CHARLESTON, S.C. (AP) - Mobs of kangaroos can roam largely unrestricted in Wisconsin, West Virginia and South Carolina, where state laws don’t regulate ownership of the creatures.
Other states have taken a harder stance on the chaotic marsupials and either require permits or ban ownership outright, The Post and Courier reported Sunday.
South Carolina has regulations on many native wildlife, but little when it comes to out-of-state animals. Several laws tightening restrictions have passed over the years, including one that went into effect last year that bans the ownership of large wild cats, non-native bears and great apes. West Virginia regulates “dangerous wild animals,” but kangaroos are not included in that category. And Wisconsin doesn’t require permits to own kangaroos.

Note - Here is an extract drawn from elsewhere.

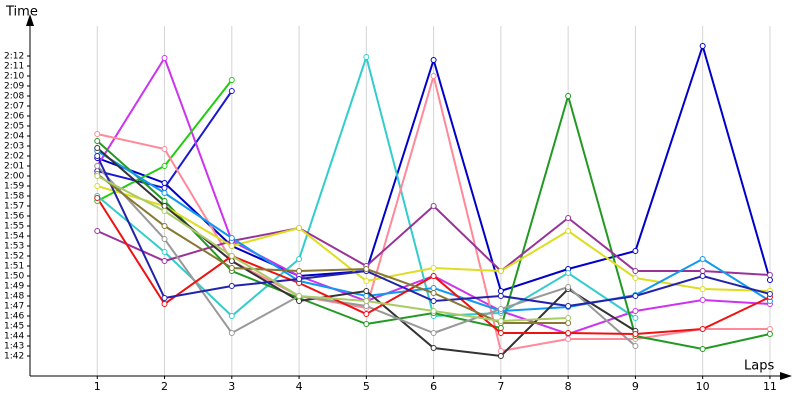  What do you see at coordinates (14, 227) in the screenshot?
I see `y-tick-label: 1:55` at bounding box center [14, 227].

The South Carolina Department of Natural Resources doesn’t even keep a list of private individuals who own wild or exotic animals. Though it did track black bear ownership as recently as 2006, when about 30 owners were listed.

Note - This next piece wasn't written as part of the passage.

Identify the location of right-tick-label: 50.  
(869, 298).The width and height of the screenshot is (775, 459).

“We hear about a lot of those things anecdotally,” state Department of Natural Resources Wildlife Chief Billy Dukes said. “We don’t do any type of reports or compiling of anything like that.”
Though kangaroos are free on a state level, localities in South Carolina, Wisconsin and West Virginia may have their own restrictions.
Despite the apparently lax approach, documented cases of exotic animal escapes in South Carolina are relatively rare, according to the newspaper. Duke recalled a case of escaped Patagonian cavies in McCormick County, where The Greenwood Index-Journal reported a kangaroo was spotted last year.
“We thought it was a prank call, actually, but we answer everything and sure enough, there was a kangaroo off to the side of the road,” Sheriff Clarke Stearns told the newspaper then. “Where the animal was seen is very, very close to where it belongs, so it’s not like he was hopping at large around McCormick County.”